Attendu qu'il est fait grief à l'arrêt attaqué d'avoir débouté les époux Albano de leur requête, alors, selon le moyen, que, d'une part l'article 26 du 4 janvier 1955, qui attribue compétence au Président du Tribunal de Grande Instance pour statuer au fond, s'applique non seulement en cas de rejet de la formalité, mais aussi de refus et vise expressément les inscriptions en marge des mainlevées et autres modifications; qu'il s'ensuit que l'arrêt attaqué devait examiner au fond la contestation tenant au refus du Conservateur des Hypothèques d'opérer la radiation demandée et ne pouvait se borner à renvoyer les époux Albano au principal en déclarant la contestation sérieuse ; que, d'autre part, l'article 2157 du Code Civil exige, pour que soit opérée la radiation d'une inscription, un jugement passé en force de chose jugée et que remplit cette condition une ordonnance de référé non frappée d'appel dans le délai requis ; qu'il s'ensuit que la contestation soulevée par le Conservateur des Hypothèques, selon laquelle les conditions prescrites par l'article 2157 du Code Civil n'étaient pas remplies, ne pouvait constituer une contestation sérieuse ;

Mais attendu que les juges du second degré, saisis sur appel, en la procédure spéciale instituée par l'article 26 du décret du 4 janvier 1955, du recours contre la décision du Conservateur des Hypothèques en cas de rejet d'une formalité de publicité par application des articles 2148, 2149 et 2154 nouveaux du Code Civil, retiennent que le refus opposé par le Conservateur à la demande de radiation présentée par les époux Albano ne relève pas de l'application dudit texte, qui ne vise pas la radiation des inscriptions prévue à l'article 2157 du Code Civil ; que les juges d'appel, qui ont considéré cette objection formulée par le Conservateur, non comme une exception d'incompétence, mais comme une contestation des pouvoirs du juge pouvant être soulevée pour la première fois en cause d'appel, ont pu estimer, dès lors, que les dispositions de l'article 26 restreignent expressément la recevabilité du recours au seul rejet de la formalité et qu'ainsi le Président du Tribunal statuant comme en matière de référé n'était pas habilité à statuer sur le refus de radiation du Conservateur; que par ce seul motif, la Cour d'Appel a légalement justifié sa décision ;

PAR CES MOTIFS :

Rejette le pourvoi formé contre l'arrêt rendu le 17 novembre 1976 par la Cour d'Appel de Paris.

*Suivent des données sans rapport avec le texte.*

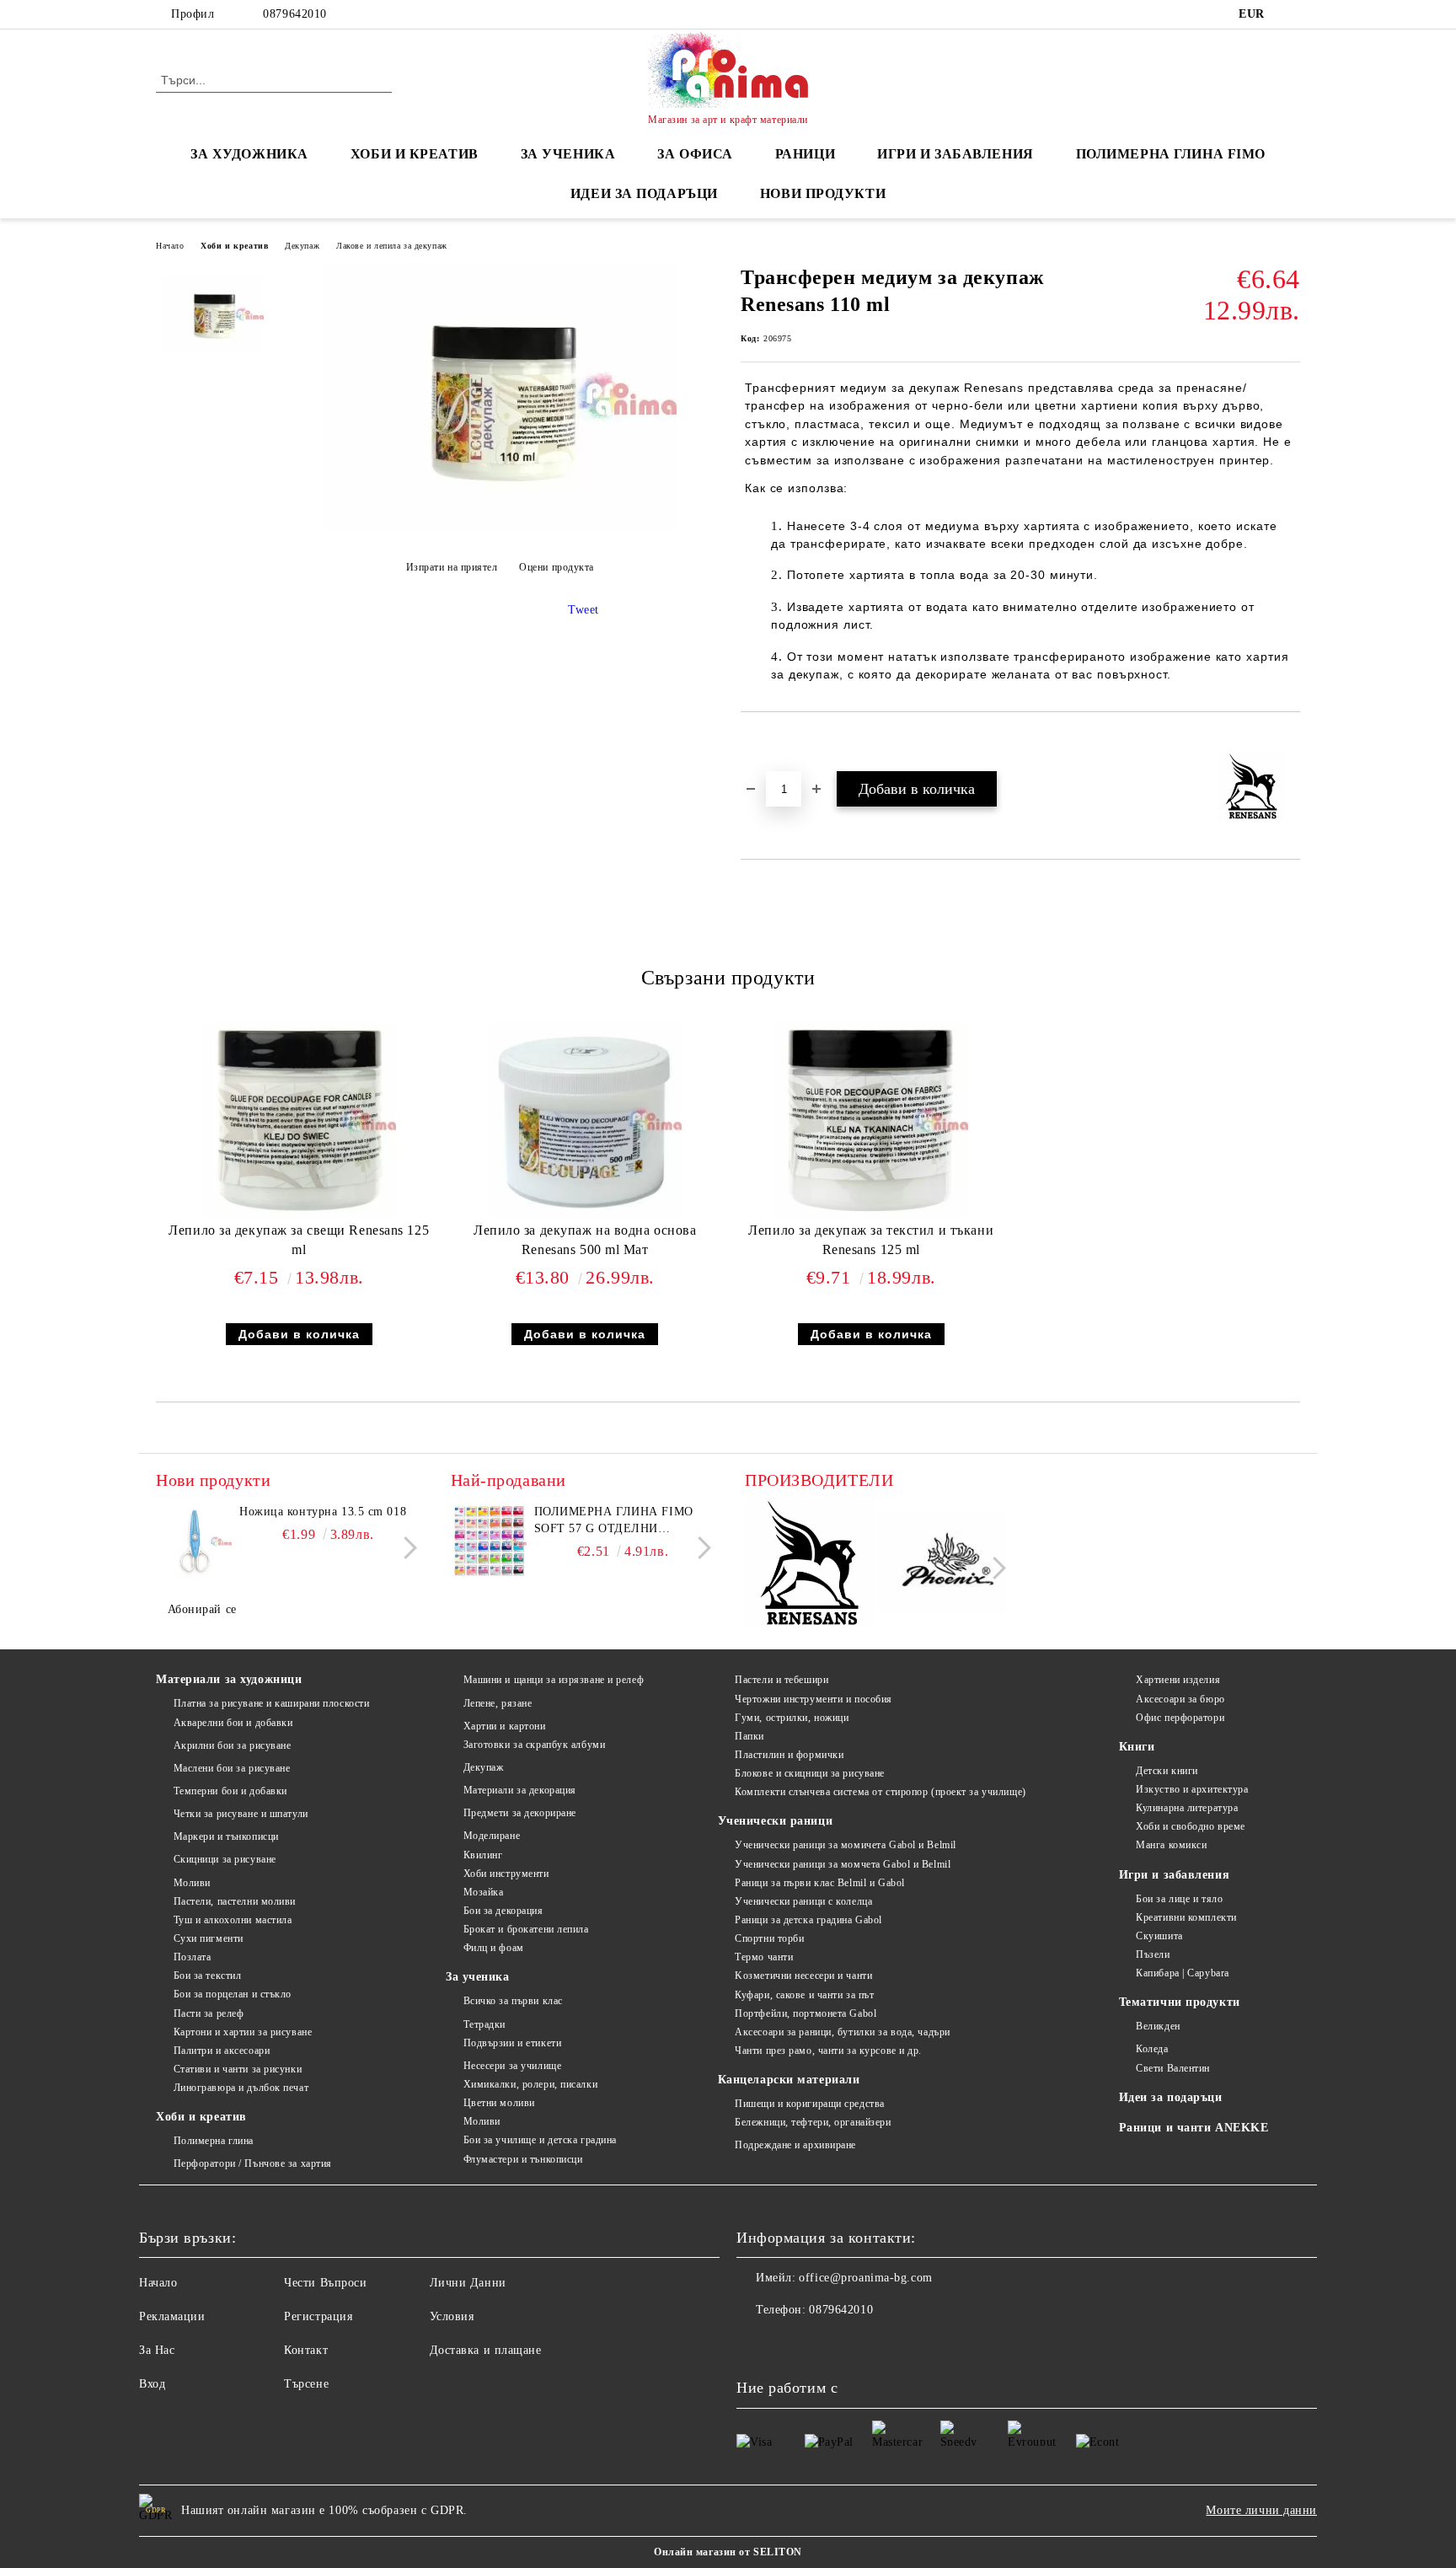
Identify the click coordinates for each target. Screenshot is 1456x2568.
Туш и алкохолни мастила (233, 1920)
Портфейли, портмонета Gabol (805, 2013)
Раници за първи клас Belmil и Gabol (820, 1883)
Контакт (306, 2350)
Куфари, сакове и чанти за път (804, 1995)
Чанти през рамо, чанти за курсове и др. (828, 2050)
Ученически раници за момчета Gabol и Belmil (842, 1864)
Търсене (306, 2384)
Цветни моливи (499, 2103)
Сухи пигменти (209, 1938)
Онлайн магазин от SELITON (728, 2552)
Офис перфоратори (1180, 1718)
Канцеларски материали (789, 2079)
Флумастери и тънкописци (522, 2159)
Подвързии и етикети (512, 2043)
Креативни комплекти (1186, 1917)
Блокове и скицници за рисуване (810, 1773)
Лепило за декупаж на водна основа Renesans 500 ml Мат (585, 1240)
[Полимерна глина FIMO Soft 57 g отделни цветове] (489, 1541)
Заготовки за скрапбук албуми (534, 1744)
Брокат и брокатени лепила (526, 1929)
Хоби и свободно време (1190, 1826)
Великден (1158, 2026)
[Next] (405, 1548)
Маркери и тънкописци (226, 1836)
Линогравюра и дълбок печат (241, 2088)
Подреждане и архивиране (795, 2145)
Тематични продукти (1179, 2002)
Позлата (192, 1957)
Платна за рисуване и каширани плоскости (271, 1703)
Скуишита (1159, 1936)
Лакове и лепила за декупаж (391, 245)
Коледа (1152, 2049)
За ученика (478, 1976)
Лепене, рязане (497, 1703)
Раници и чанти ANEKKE (1194, 2127)
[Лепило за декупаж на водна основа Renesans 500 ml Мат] (585, 1120)
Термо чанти (764, 1957)
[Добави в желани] (773, 741)
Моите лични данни (1261, 2510)
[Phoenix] (942, 1565)
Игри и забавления (1174, 1874)
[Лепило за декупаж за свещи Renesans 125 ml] (299, 1120)
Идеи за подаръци (644, 193)
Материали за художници (229, 1679)
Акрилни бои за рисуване (232, 1745)
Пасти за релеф (209, 2013)
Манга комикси (1171, 1845)
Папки (749, 1736)
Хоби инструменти (506, 1873)
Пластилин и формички (789, 1755)
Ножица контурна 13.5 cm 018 (322, 1511)
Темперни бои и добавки (230, 1791)
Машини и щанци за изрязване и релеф (553, 1680)
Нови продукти (823, 193)
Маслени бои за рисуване (232, 1768)
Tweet (583, 609)
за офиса (694, 154)
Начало (170, 245)
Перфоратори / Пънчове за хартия (253, 2163)
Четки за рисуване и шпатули (241, 1814)
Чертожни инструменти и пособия (813, 1699)
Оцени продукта (556, 567)
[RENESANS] (809, 1565)
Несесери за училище (512, 2066)
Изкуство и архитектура (1192, 1789)
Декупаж (302, 245)
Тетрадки (484, 2024)
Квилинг (482, 1855)
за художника (249, 154)
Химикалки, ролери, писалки (530, 2084)
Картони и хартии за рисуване (243, 2032)
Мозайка (483, 1892)
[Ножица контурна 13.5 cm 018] (194, 1541)
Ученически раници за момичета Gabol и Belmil (845, 1845)
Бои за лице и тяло (1179, 1899)
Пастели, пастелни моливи (235, 1901)
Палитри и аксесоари (222, 2050)
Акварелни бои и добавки (233, 1723)
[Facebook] (1291, 14)
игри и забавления (955, 154)
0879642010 (295, 14)
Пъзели (1153, 1954)
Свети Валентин (1173, 2068)
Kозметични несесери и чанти (803, 1975)
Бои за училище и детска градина (540, 2140)
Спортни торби (769, 1938)
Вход (152, 2384)
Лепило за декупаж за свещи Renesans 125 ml (299, 1240)
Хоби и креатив (234, 245)
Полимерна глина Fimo (1171, 154)
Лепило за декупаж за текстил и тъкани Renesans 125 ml (870, 1240)
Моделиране (491, 1836)
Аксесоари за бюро (1180, 1699)
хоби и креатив (415, 154)
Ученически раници (775, 1821)
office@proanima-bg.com (865, 2277)
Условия (452, 2316)
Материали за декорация (519, 1790)
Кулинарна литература (1187, 1808)
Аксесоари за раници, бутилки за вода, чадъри (842, 2032)
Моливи (192, 1883)
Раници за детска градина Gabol (808, 1920)
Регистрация (318, 2316)
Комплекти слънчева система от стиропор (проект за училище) (880, 1792)
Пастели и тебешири (781, 1680)
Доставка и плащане (486, 2350)
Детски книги (1167, 1771)
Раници (805, 154)
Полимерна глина (214, 2141)
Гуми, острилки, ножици (791, 1718)
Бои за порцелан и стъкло (233, 1994)
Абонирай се (202, 1609)
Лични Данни (468, 2282)
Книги (1137, 1746)
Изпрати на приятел (452, 567)
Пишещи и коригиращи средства (810, 2104)
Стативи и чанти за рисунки (238, 2069)
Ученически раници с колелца (803, 1901)
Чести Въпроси (325, 2282)
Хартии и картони (504, 1726)
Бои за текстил (207, 1975)
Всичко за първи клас (513, 2001)
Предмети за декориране (519, 1813)
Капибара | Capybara (1182, 1973)
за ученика (568, 154)
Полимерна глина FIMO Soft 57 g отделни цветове (613, 1521)
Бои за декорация (503, 1911)
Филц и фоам (493, 1948)
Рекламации (172, 2316)
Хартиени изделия (1178, 1680)
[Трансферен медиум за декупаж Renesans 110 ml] (500, 525)
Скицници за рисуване (225, 1859)
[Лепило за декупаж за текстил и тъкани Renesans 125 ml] (871, 1120)
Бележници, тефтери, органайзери (813, 2122)
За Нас (156, 2350)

Observations. - Comme l'avait fait la Cour d'Appel de Paris, par son arrêt du 17 novembre 1976 (Bull. A.M.C., art. 1077), contre lequel était dirigé le pourvoi, la Cour de Cassation décide que la procédure spéciale instituée par l'article 26 du décret du 4 janvier 1955, n'est applicable qu'au cas où la contestation a pour objet le rejet d'une formalité fondé sur les articles 2148, 2149 et 2154 du Code Civil.

En cas de refus d'effectuer une formalité et plus spécialement de refus de procéder à la radiation d'une inscription, ce qui était le cas dans l'espèce soumise à la Cour Suprême, le litige doit être porté devant le Tribunal de Grande Instance.

Les décisions administratives ou judiciaires qui se sont déjà prononcées en ce sens (Bull. A.M.C., art. 290, 327, 328 et 972) se trouvent ainsi confirmées.

Annoter : C.M.L., 2° éd., n° 490 A r d.

Voir AMC n° 1296.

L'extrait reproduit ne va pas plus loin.